* [EXERCISE DIRECTIONS]: First find the line with "You are a computer-use", then reproduce it and all following lines of the data to the end, exactly and with no pictures, adding nothing.
TASK INPUTS START
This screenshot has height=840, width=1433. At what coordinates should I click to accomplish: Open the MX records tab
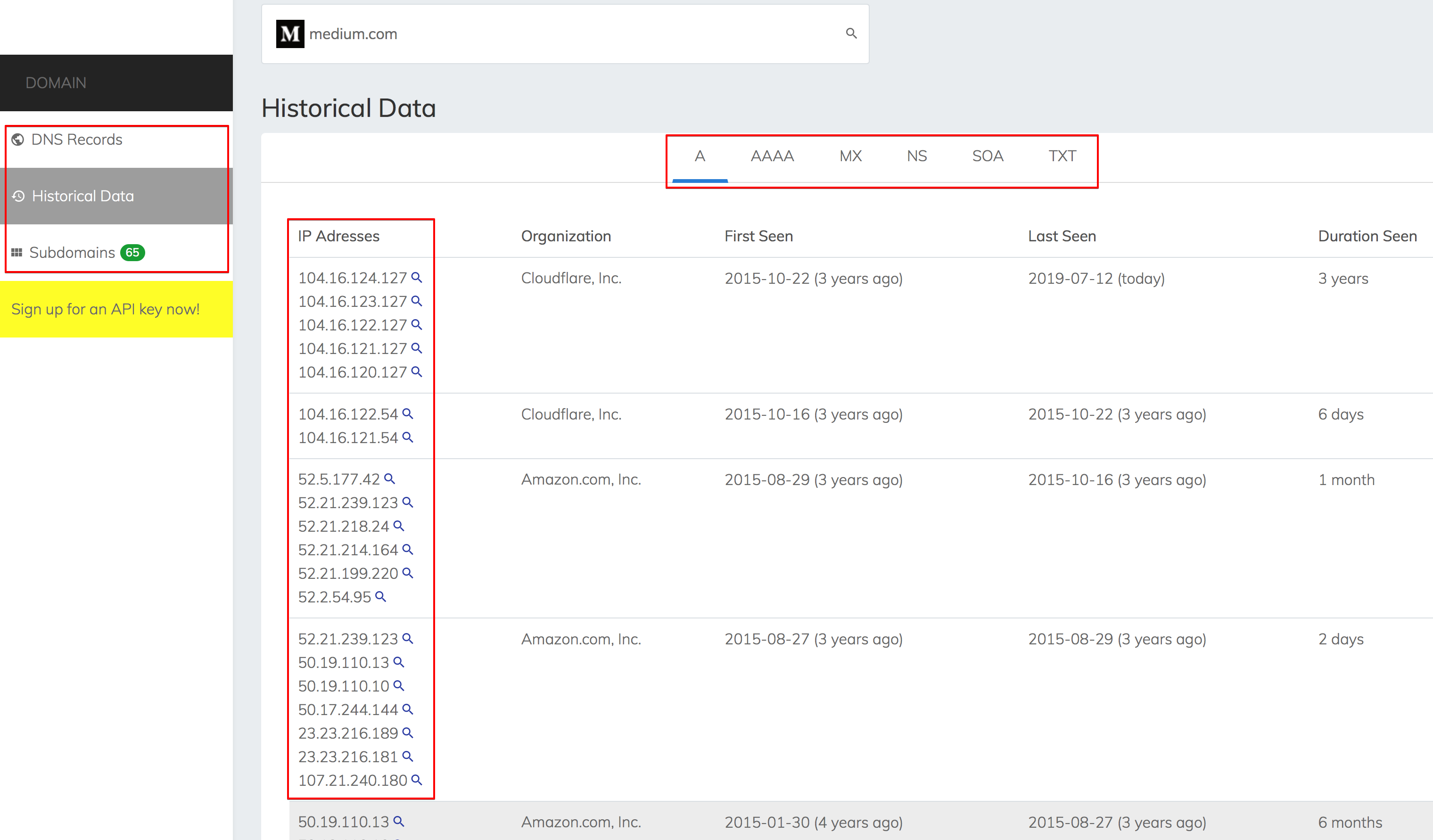850,156
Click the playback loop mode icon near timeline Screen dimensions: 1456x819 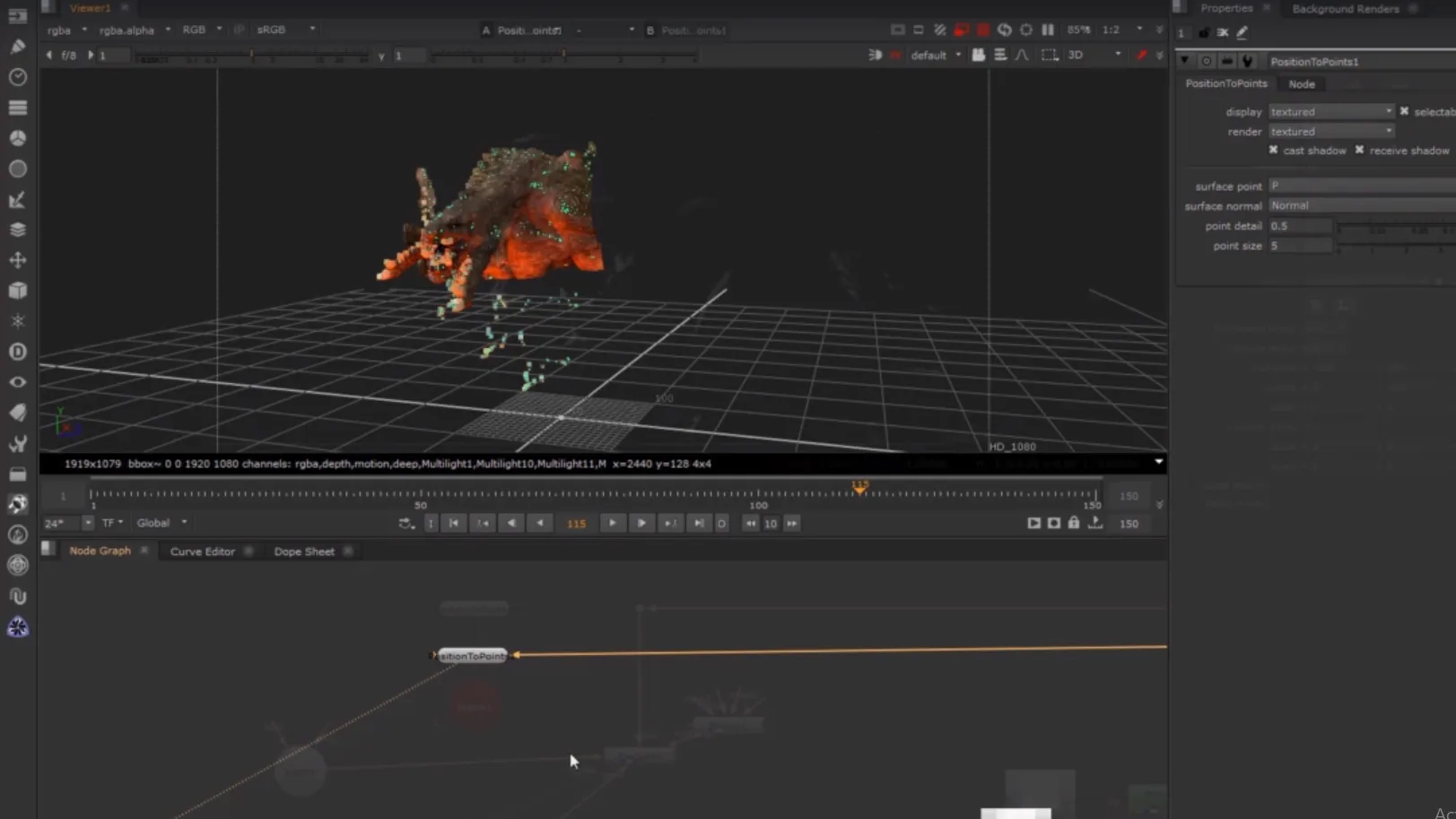(405, 523)
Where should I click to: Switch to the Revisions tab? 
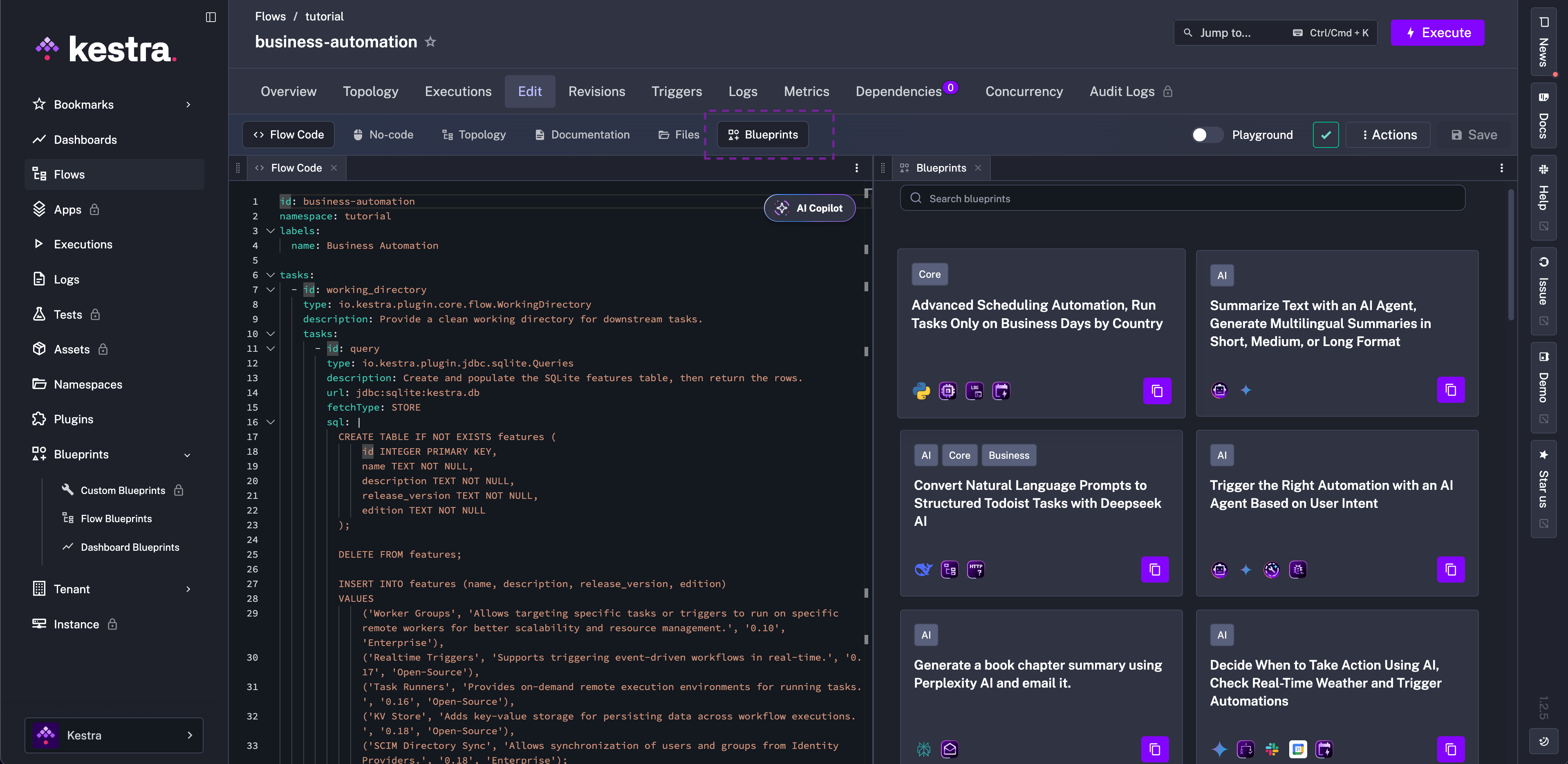pos(596,91)
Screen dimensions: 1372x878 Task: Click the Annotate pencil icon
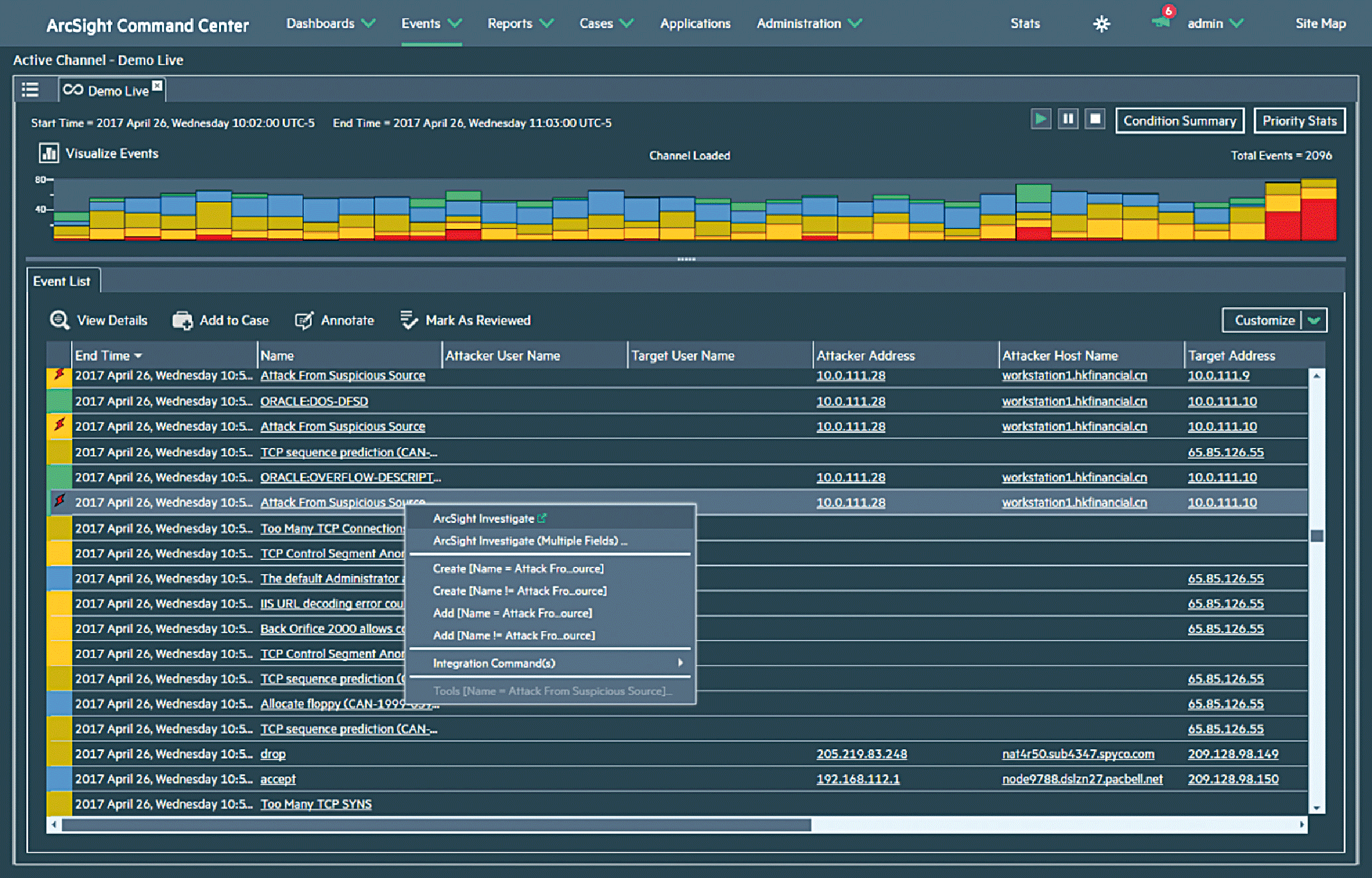(304, 321)
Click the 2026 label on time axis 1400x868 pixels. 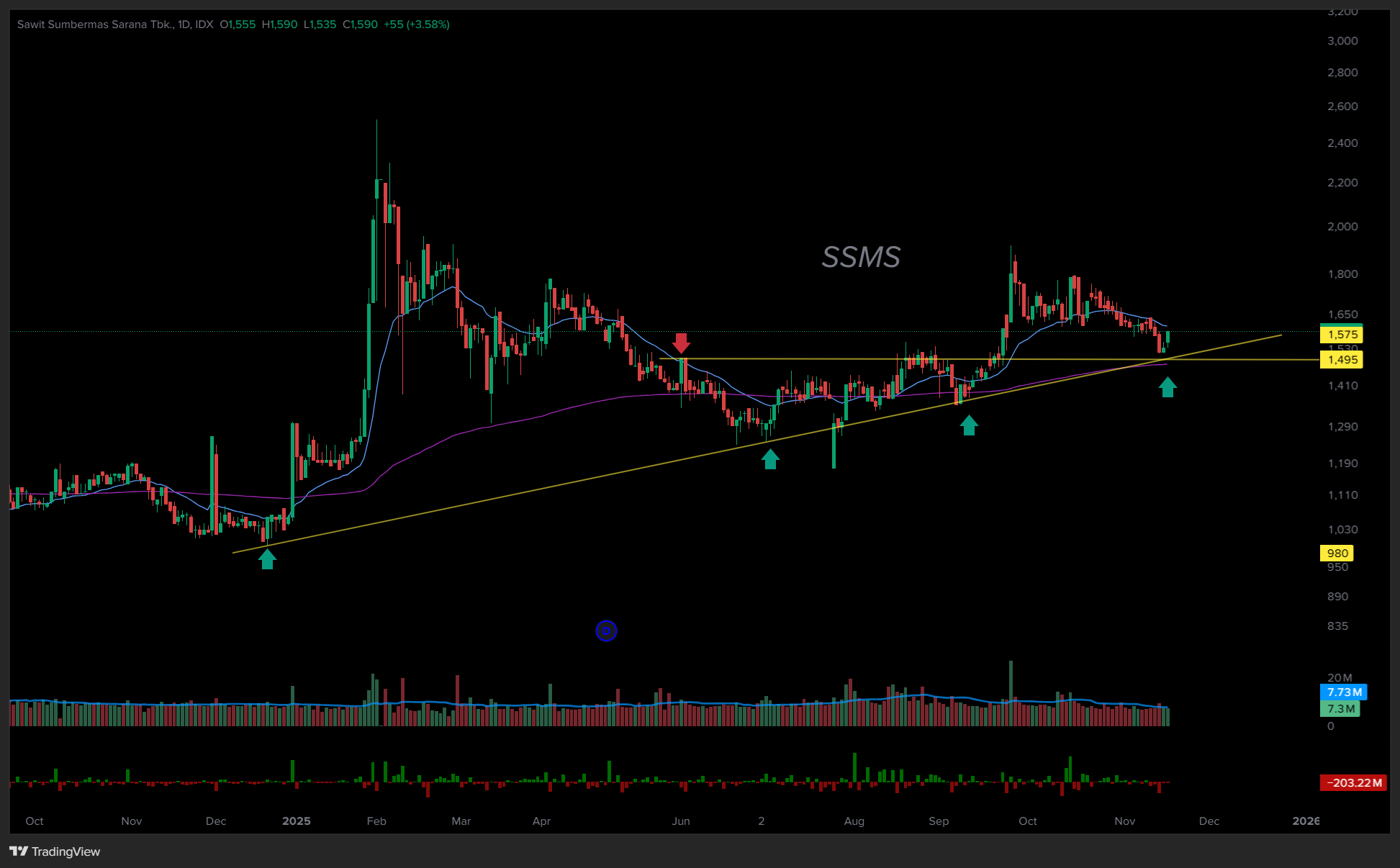(x=1306, y=821)
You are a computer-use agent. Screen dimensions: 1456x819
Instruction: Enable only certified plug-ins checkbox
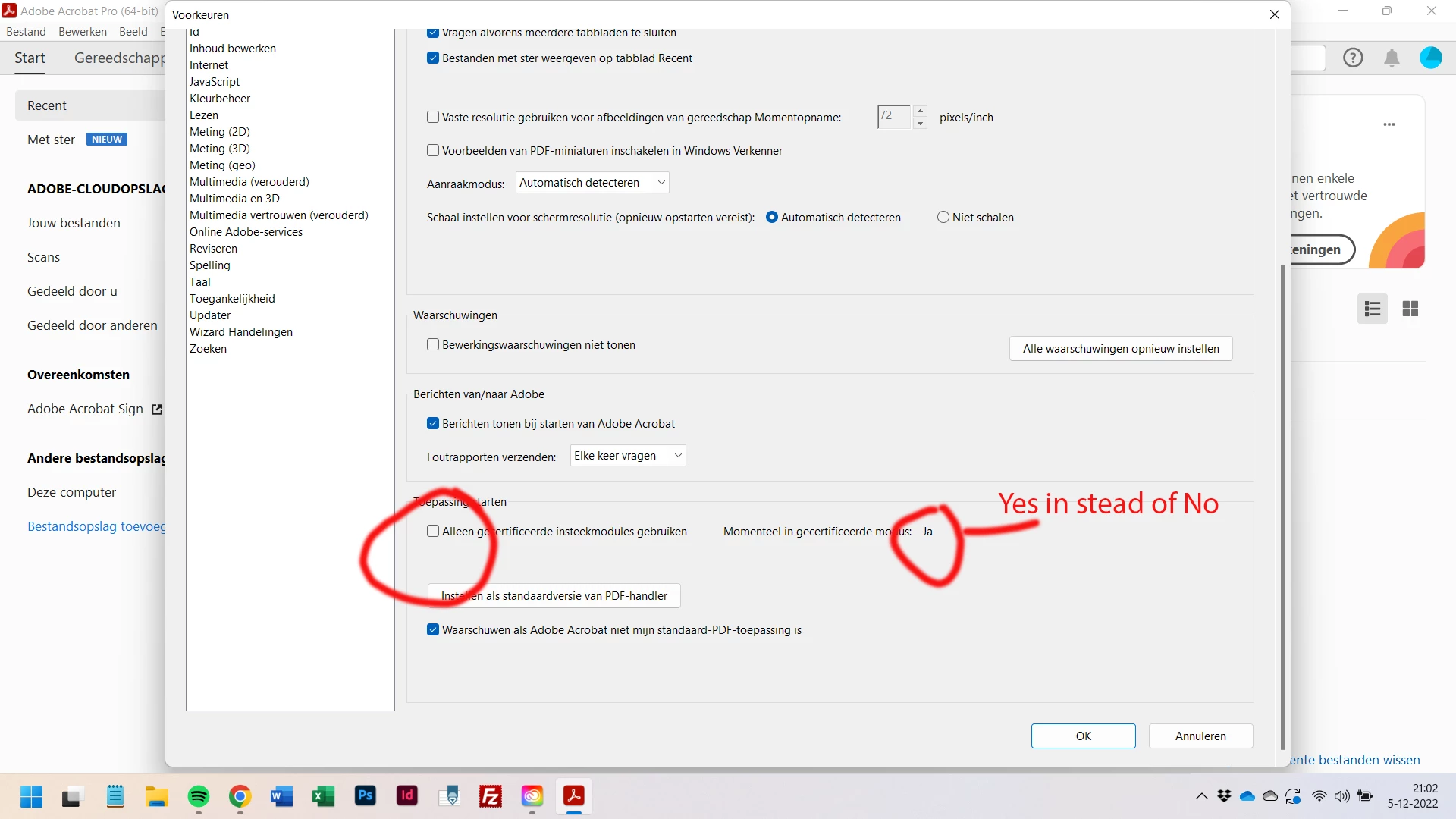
TASK INPUTS END
* [THE COMPLETED TASK]:
You are a computer-use agent. Screen dimensions: 1456x819
Instruction: Enable only certified plug-ins checkbox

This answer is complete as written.